Ignoring the heroes

By: Modesto P. Sa-onoy

While the Bacolod City government is officially celebrating the festival to encourage alcoholic drinks in its Rum Festival that will run for three days, we have not heard of any official commemoration of the democratic struggle of Benigno Aquino, Jr. whose assassination fell on August 21. The Aquino day is declared official holiday that all government offices and schools are closed.

Even in Manila, the news report says “family and friends” remembered the day, but there was no official commemoration. Well, the Aquinos are no longer in power and therefore nothing to dispense.

The Aquino commemoration, as Manuel L. Quezon Day on August 19, was only for one day, while Bacolod’s Rum Festival is longer. You can readily see what kind of values the City of Bacolod is promoting. While the Congress just passed a bill to increase taxes on alcoholic drinks to discourage their consumption and prevent the undesirable consequences of drunkenness, Bacolod’s officialdom is encouraging people to drink alcohol. What kind of values are the city officials teaching?

That the drunkard’s festivities and twisted sense of values had to start on the day we honor a hero smacks of insult to the ideals of Ninoy Aquino even if unintended. But, well, Bacolod is not well-known for honest idealism.

Although Bacolod went to the extreme of the insult, Filipinos also had generally developed a habit of ignoring its heroes. Bacolod is not the only culprit but practically all local governments. How many, for instance, do commemorate the heroism of Andres Bonifacio or even that of Jose Rizal on a scale worthy of these men and what they represent?

Soon we will commemorate National Heroes Day, but have we heard of any activities that the government offices, especially the schools for the day? The only thing that comes to mind among students, teachers, government and private enterprise employees is that there is no work. Those who, by the nature of their jobs had to report, are happy because they get double pay.

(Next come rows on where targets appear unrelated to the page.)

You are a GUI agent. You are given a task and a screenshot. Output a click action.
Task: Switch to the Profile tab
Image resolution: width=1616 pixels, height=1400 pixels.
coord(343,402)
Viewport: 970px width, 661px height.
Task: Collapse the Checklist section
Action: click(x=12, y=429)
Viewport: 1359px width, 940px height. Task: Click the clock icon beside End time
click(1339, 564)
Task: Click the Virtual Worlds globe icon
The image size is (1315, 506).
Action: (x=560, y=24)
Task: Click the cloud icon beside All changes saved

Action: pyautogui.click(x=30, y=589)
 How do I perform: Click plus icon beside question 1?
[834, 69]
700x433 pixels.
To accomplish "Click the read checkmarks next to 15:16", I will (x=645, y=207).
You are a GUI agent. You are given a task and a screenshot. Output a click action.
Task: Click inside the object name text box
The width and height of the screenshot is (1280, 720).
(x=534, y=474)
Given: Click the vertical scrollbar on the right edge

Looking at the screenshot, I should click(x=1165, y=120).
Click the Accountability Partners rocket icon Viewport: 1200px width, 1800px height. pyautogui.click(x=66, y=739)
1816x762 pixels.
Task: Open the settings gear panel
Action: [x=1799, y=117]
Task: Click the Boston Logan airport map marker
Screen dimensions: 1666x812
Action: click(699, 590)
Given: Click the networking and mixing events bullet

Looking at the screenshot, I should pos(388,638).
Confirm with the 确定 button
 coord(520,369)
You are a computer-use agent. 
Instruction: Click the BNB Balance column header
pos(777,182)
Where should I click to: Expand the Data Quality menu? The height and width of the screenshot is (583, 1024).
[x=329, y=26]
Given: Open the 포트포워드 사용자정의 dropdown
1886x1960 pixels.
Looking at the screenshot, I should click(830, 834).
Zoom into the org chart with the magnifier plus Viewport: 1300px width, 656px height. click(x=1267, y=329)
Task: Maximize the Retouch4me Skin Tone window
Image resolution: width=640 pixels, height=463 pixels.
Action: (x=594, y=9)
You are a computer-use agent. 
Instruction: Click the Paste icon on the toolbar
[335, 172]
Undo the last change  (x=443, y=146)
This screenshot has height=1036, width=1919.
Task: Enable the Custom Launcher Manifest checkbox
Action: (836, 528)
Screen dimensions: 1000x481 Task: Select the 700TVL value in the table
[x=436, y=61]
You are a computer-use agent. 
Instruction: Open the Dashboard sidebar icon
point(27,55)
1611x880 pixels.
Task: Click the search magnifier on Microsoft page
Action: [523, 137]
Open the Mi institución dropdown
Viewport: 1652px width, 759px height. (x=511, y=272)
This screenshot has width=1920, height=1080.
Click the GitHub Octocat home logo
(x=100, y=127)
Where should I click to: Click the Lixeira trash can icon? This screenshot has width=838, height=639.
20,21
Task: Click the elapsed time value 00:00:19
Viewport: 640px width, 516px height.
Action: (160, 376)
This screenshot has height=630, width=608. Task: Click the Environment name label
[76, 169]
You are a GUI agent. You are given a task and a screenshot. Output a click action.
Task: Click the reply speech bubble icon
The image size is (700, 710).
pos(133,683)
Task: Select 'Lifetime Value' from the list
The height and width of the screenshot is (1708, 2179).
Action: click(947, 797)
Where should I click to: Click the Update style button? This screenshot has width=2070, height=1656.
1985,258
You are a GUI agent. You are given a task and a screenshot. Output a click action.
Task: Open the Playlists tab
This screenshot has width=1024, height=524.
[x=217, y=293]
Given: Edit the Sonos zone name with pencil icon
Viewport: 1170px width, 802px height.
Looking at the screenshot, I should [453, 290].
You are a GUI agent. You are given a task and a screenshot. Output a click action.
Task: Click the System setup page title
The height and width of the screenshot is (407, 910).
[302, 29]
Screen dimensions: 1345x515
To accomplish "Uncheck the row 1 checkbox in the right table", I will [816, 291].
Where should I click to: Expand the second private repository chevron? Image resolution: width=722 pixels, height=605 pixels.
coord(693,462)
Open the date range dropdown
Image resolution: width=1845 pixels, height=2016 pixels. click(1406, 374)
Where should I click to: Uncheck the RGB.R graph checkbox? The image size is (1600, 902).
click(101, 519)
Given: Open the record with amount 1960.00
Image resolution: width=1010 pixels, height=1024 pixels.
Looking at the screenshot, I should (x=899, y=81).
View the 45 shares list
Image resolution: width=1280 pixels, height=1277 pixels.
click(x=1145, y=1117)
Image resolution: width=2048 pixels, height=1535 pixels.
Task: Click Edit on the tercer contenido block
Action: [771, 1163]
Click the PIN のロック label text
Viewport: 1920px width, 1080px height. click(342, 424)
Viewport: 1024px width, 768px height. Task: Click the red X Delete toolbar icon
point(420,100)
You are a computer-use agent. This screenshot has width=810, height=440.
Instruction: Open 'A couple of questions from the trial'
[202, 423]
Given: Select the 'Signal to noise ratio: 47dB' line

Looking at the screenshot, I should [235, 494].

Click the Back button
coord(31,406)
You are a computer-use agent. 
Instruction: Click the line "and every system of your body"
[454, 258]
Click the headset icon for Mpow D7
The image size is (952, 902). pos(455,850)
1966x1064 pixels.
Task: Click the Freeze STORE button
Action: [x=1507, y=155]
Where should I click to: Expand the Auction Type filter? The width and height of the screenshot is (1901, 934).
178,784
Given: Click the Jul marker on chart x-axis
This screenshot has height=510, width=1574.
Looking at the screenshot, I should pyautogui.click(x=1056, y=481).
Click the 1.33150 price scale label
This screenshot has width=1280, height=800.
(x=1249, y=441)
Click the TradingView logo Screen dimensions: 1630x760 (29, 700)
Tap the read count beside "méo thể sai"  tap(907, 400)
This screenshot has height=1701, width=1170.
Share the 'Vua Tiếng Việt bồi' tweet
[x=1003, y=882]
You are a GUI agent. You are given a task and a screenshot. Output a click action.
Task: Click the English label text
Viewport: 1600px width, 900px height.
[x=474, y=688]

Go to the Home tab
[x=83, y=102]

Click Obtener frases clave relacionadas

Thus, millions worth of work hours and services are lost because these holidays for our heroes are wasted. Hardly is there a commemorative activity to recall and imbibe in our citizens, especially the young generation of the value of the heroism of the past.

There are some flag-raising activities mainly in the plaza where a politician would speak about heroism including his own “performance” but nothing substantive to inculcate the virtues intended by law. Most city officials are absent and even among teachers, there is token attendance. Where are the rest of the people who were given a day off so they can commemorate the historic event and hopefully learn a lesson or two in patriotism?

The government, particularly the schools are the most organized group and with the financial capacity, no matter how small to hold a program. The schools, public and private can handle a half-day commemoration with a symposium or a conference on the life and works of a hero to inculcate in the students the ideals for which these people have fought and died for.

Of course, it can be argued that those already in the workplaces are supposed to know our heroes, but that assumption is wrong mainly because while in school they might have heard the name but not what they were. This is the result of the failure of our schools to teach our history.

Many people, officials especially of government, bewail the ignorance of our people about heroism and patriotism particularly in the exercise of their citizenship responsibility. But these virtues are not learned in a day but in a continuing series of reminders, the reason that we have commemorations about the lives of heroes.

The Department of Education and the Department of the Interior and Local Governments are supposed to be the lead agencies in ensuring compliance of the mandate and expectations of the law. But has anyone of these departments called attention to this lapse in commemorating the heroes’ days?

Consider the recent flurry of compliance in removing illegal structures. These are supposed to be normal functions of local governments, but it had to take the president to enforce the law under pain of sanction.

Ignoring our heroes is a defect that does not show immediate results, but its cumulative effect can be seen in the lack of civic responsibility.